== Exercise directions ==
Where the listing below has a line with "How do I perform: Enable", write out exactly that line and every line after it, stopping after the line with "the Dark Mode".

*** Supplied information Section Begins ***

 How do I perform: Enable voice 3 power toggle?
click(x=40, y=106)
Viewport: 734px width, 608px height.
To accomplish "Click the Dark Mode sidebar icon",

*** Supplied information Section Ends ***
*** Supplied information Section Begins ***

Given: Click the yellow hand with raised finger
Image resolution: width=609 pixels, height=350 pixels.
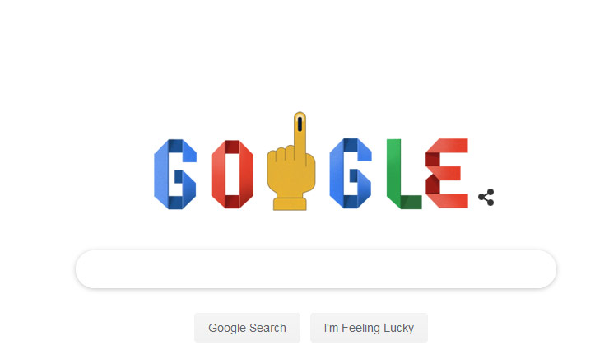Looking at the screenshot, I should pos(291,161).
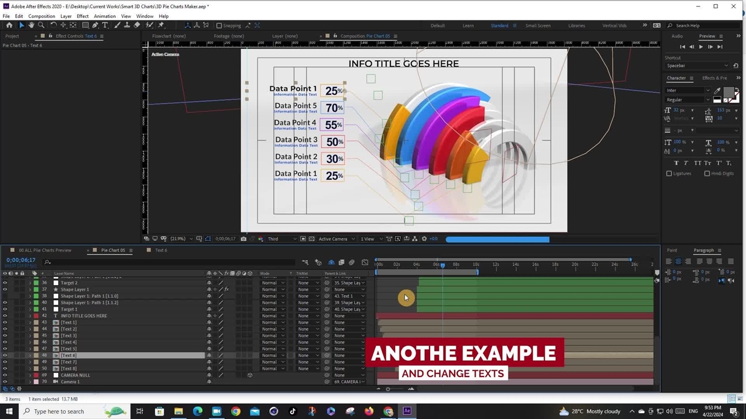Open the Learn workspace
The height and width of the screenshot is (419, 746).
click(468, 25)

*** Supplied information Section Ends ***
*** Supplied information Section Begins ***

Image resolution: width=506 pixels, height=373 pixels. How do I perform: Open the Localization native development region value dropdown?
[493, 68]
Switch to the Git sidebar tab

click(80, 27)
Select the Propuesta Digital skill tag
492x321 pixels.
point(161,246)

*** Supplied information Section Ends ***

== Reply to the task ==
 How do I perform: Enable voice 3 power toggle?
click(x=40, y=106)
Viewport: 734px width, 608px height.
To accomplish "Click the Dark Mode sidebar icon",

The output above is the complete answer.